[The input]:
--------------------

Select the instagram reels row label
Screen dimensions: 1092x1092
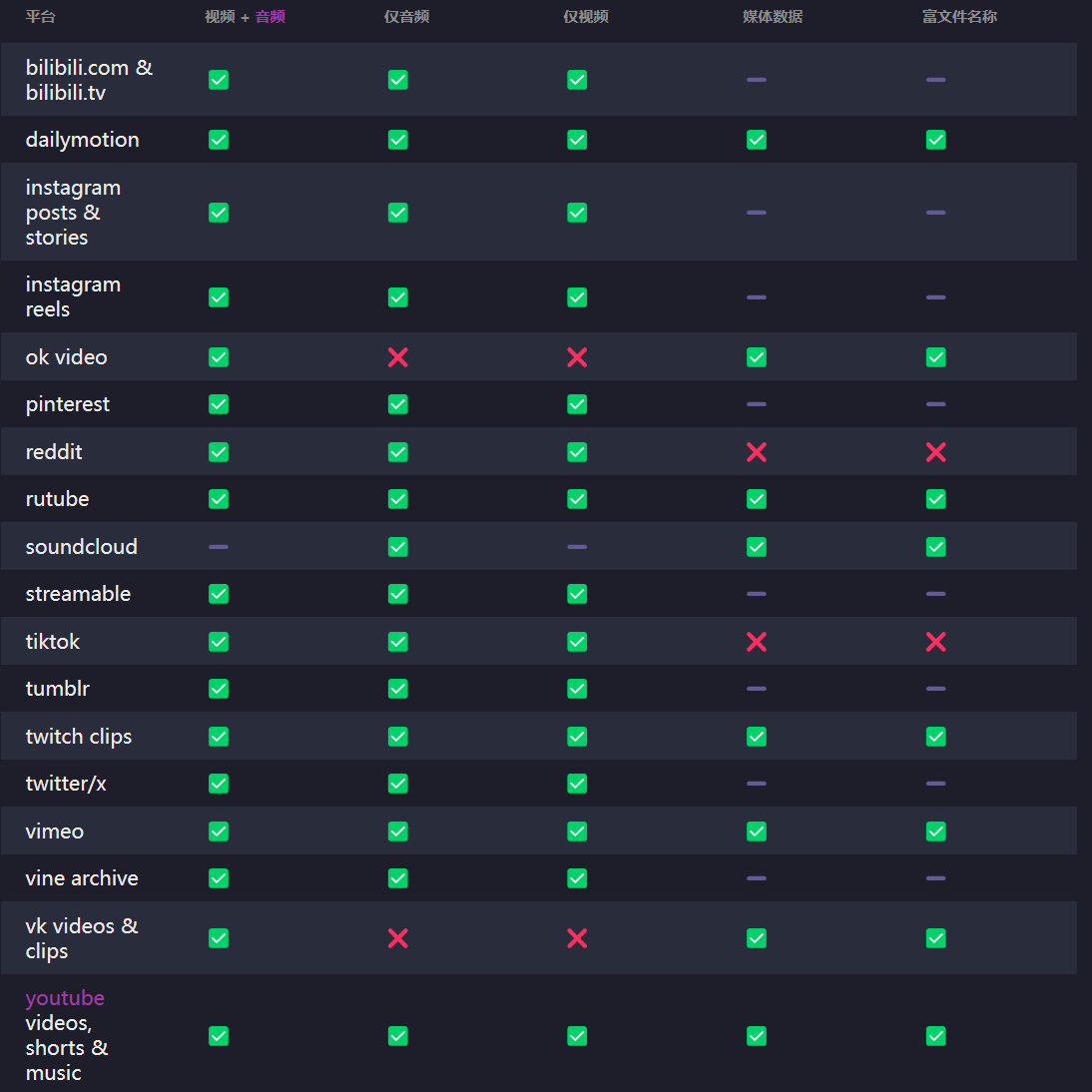pos(73,296)
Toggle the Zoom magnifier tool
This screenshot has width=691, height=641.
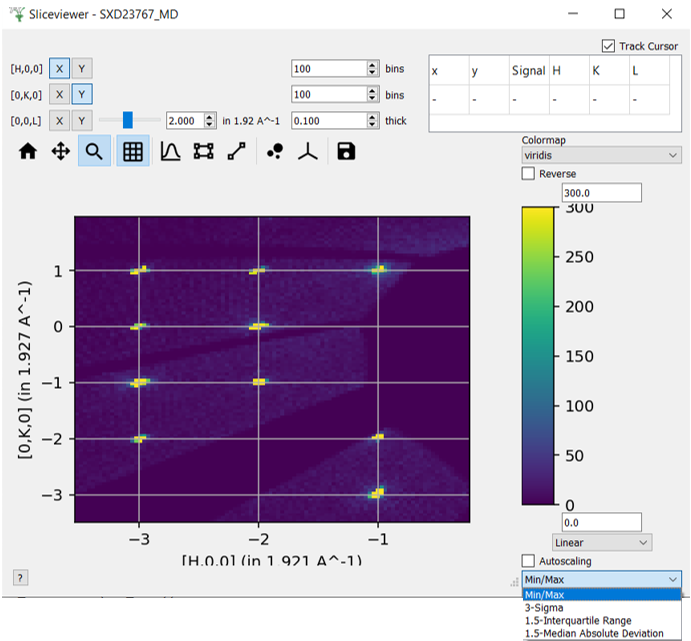(x=94, y=151)
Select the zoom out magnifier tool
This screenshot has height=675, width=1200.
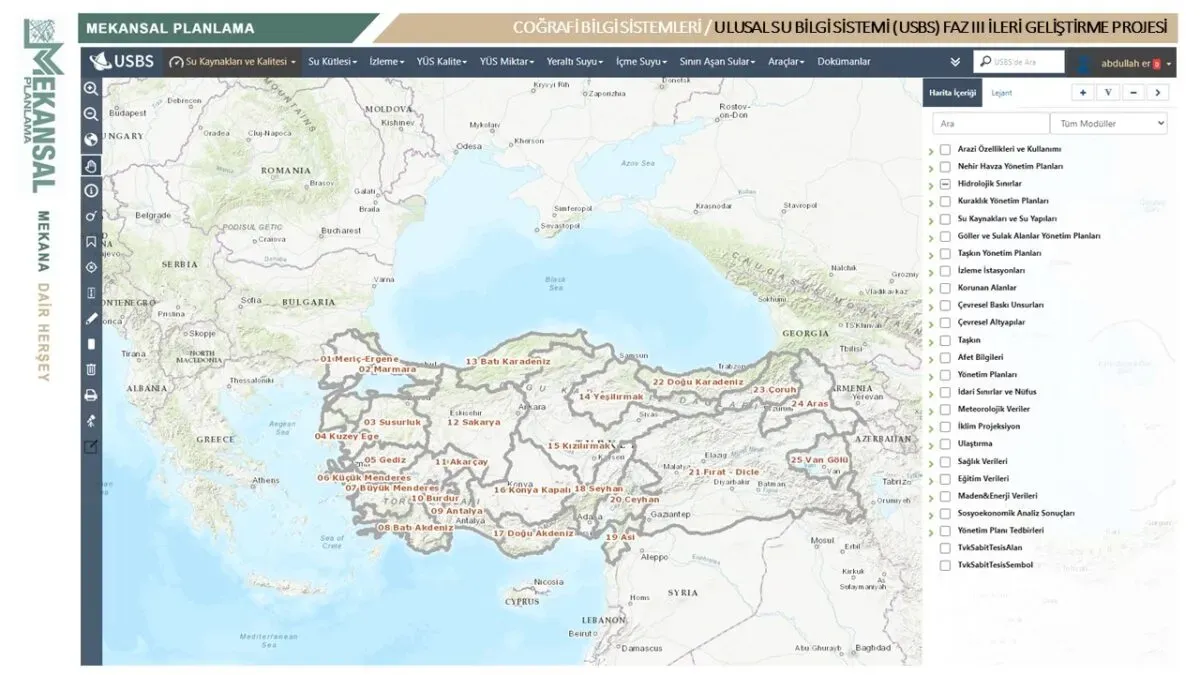pyautogui.click(x=91, y=114)
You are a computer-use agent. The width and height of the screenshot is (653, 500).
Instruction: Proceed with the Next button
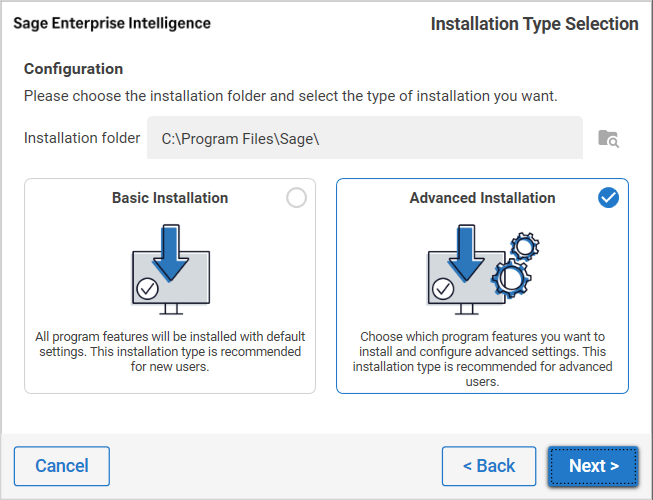[x=593, y=466]
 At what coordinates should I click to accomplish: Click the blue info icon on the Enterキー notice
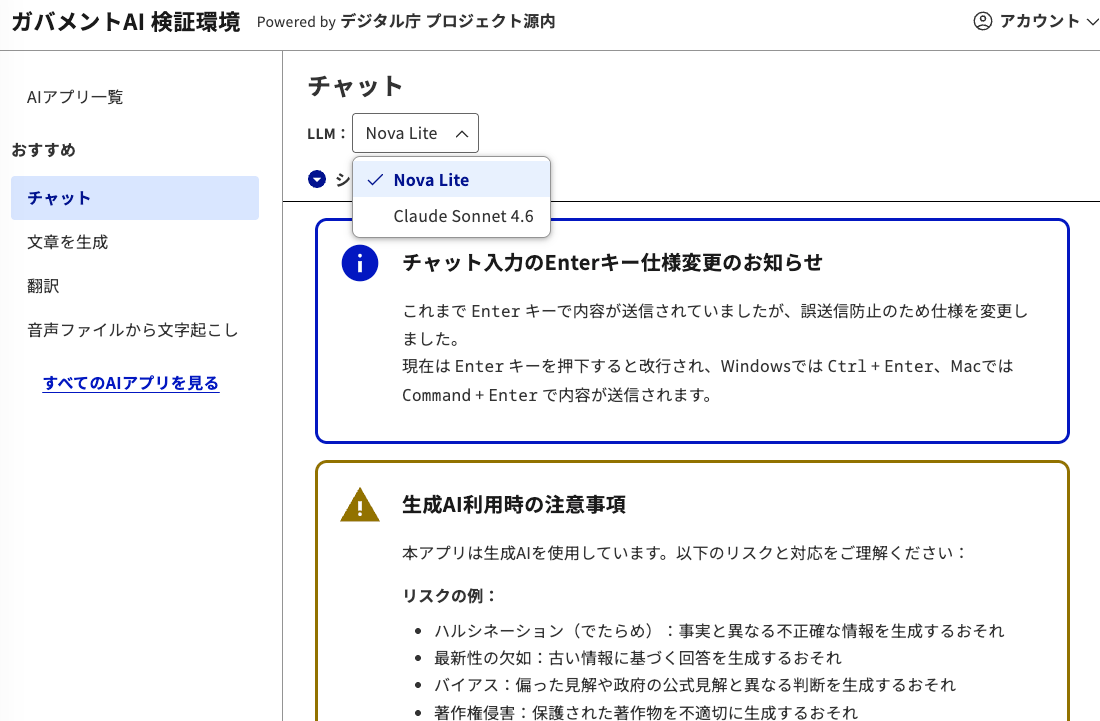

--------------------

Because the pictures are not wanted, retype every record exactly without them.

[Solution for this problem]:
Select the instagram reels row label
Screen dimensions: 1092x1092
pos(73,296)
Toggle the Zoom magnifier tool
This screenshot has width=691, height=641.
(x=94, y=151)
Select the zoom out magnifier tool
This screenshot has height=675, width=1200.
pyautogui.click(x=91, y=114)
You are a computer-use agent. The width and height of the screenshot is (653, 500).
Instruction: Proceed with the Next button
[x=593, y=466]
 At what coordinates should I click to accomplish: Click the blue info icon on the Enterキー notice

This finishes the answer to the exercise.